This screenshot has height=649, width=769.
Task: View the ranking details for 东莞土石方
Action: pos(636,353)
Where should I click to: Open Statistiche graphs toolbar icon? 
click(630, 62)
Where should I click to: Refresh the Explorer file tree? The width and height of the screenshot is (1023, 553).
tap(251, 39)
============
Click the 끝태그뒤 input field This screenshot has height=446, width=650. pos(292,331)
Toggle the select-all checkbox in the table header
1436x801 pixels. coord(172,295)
============
• Job: Copy verbatim the lines from the one containing "This screenshot has height=649, width=769." through the one containing "tap(251, 39)", inclusive.

• Written response:
This screenshot has height=649, width=769.
Task: View the ranking details for 东莞土石方
Action: pos(636,353)
Where should I click to: Open Statistiche graphs toolbar icon? 
click(630, 62)
Where should I click to: Refresh the Explorer file tree? The width and height of the screenshot is (1023, 553).
tap(251, 39)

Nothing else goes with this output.